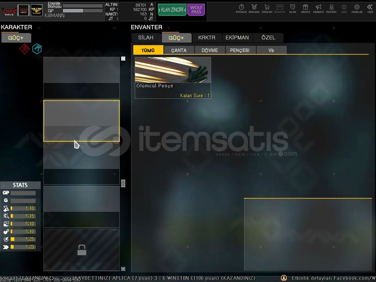This screenshot has width=376, height=282.
Task: Switch to the SİLAH inventory tab
Action: [146, 37]
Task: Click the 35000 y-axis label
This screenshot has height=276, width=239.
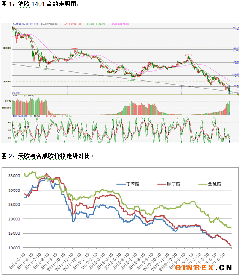Action: pos(13,176)
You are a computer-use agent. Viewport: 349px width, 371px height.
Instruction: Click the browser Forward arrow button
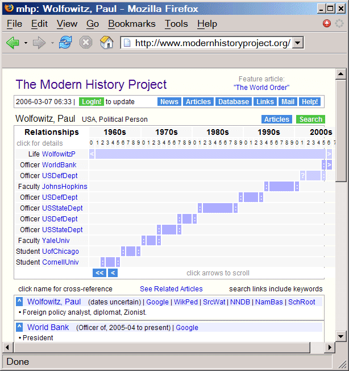tap(39, 43)
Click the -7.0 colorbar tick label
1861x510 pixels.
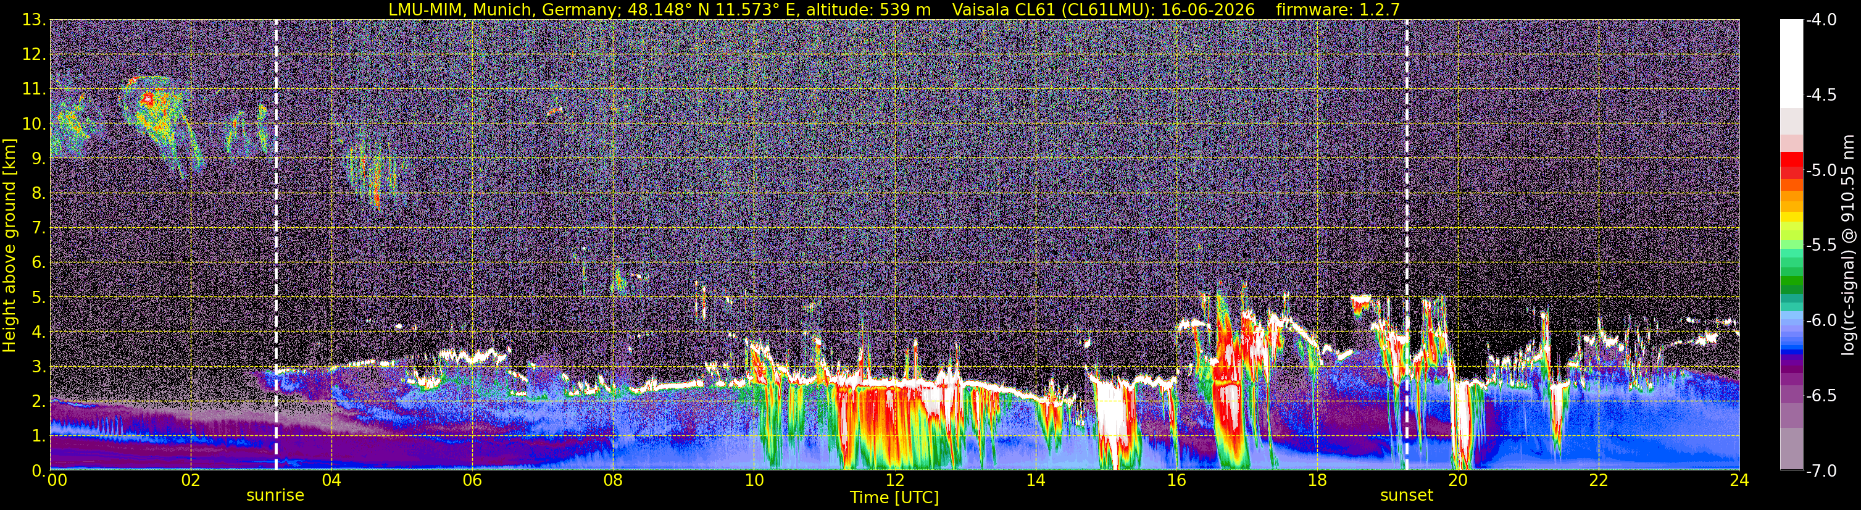pyautogui.click(x=1821, y=471)
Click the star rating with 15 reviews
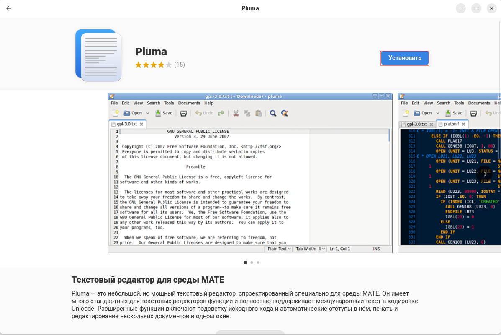This screenshot has width=501, height=335. (153, 65)
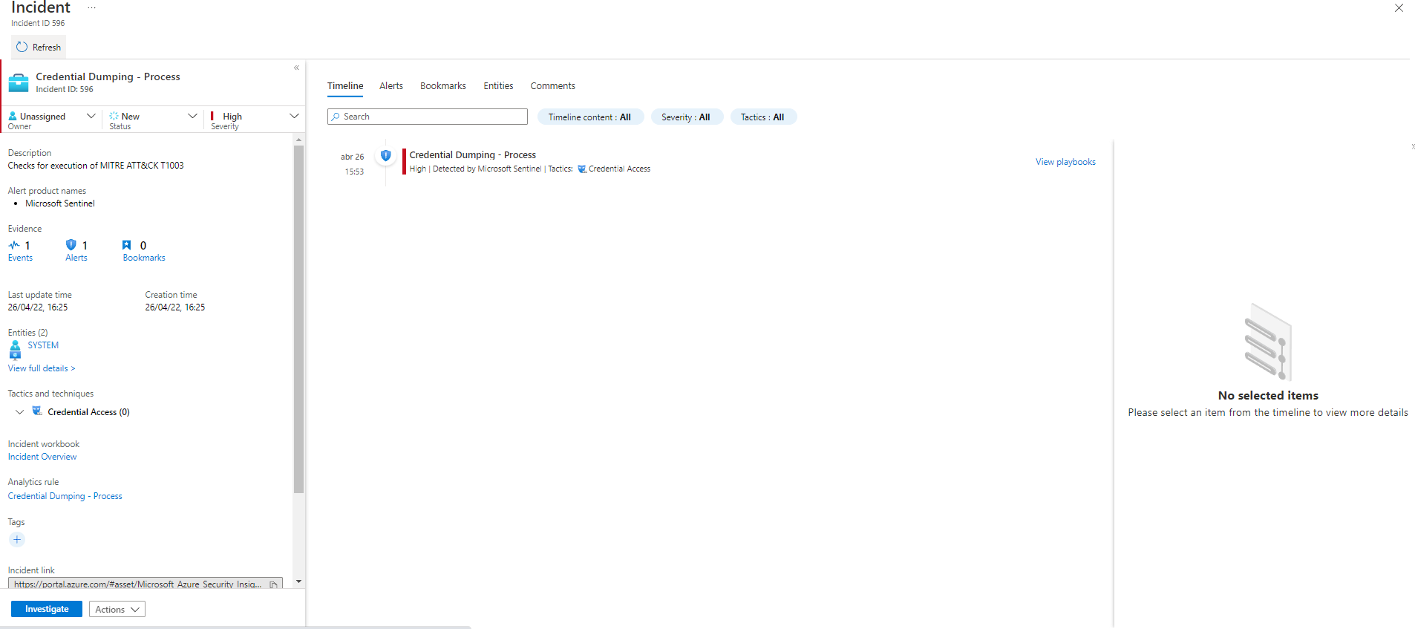Viewport: 1415px width, 629px height.
Task: Open the Tactics: All filter
Action: pyautogui.click(x=762, y=117)
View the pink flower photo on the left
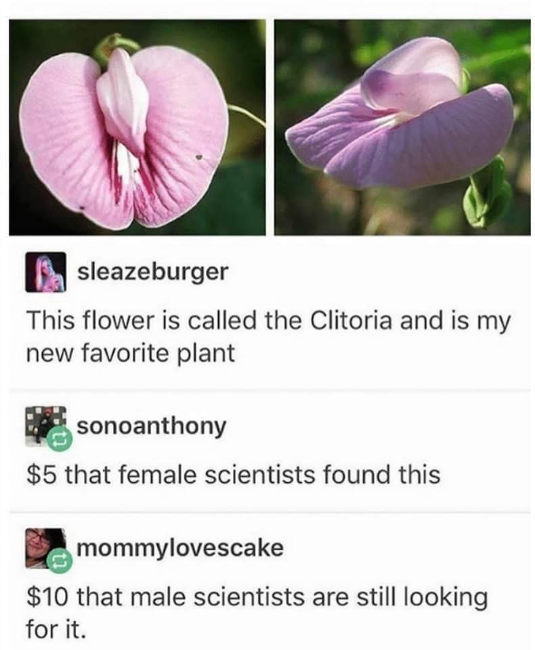The height and width of the screenshot is (650, 535). pyautogui.click(x=137, y=127)
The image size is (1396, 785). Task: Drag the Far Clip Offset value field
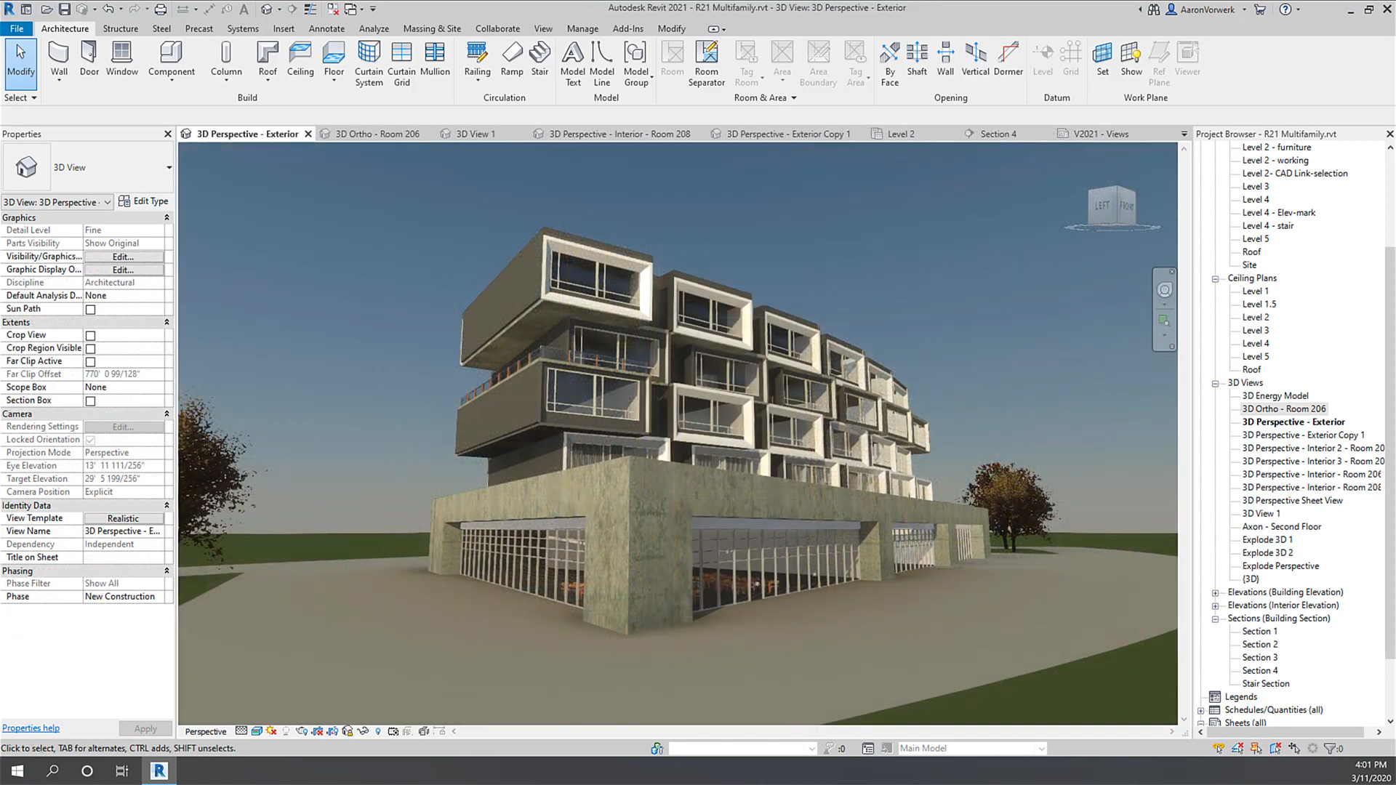pyautogui.click(x=123, y=374)
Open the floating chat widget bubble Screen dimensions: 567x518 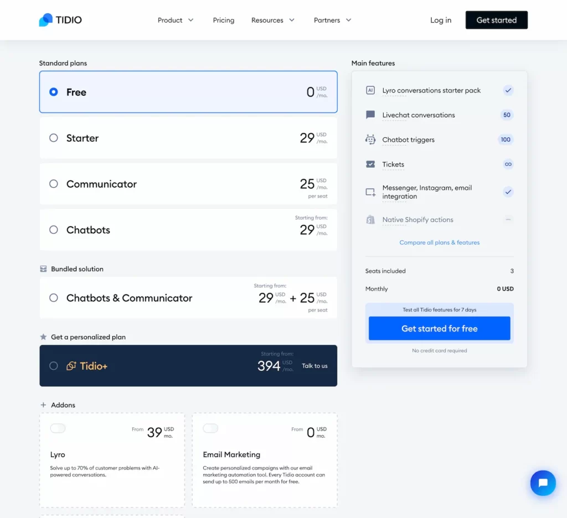tap(543, 483)
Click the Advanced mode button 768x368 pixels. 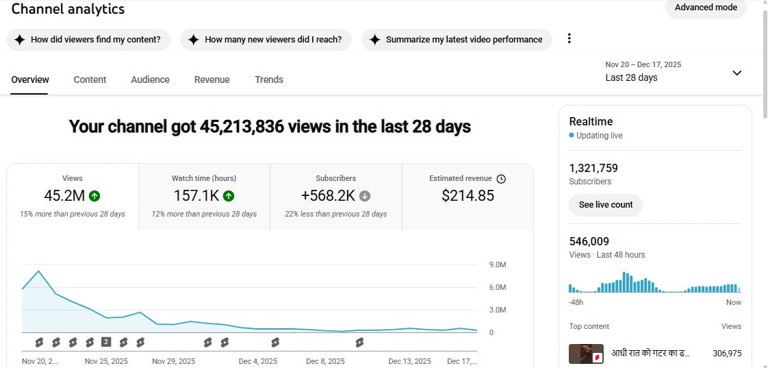[705, 8]
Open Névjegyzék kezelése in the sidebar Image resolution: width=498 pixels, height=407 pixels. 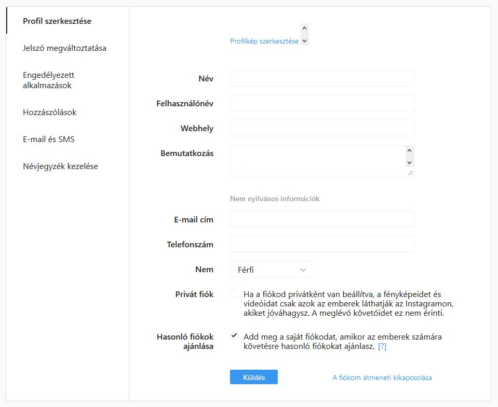(60, 166)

TRY IT
In the records shown above, how many lines include the word "label"? Answer with the number only.

FINISHED EXERCISE
2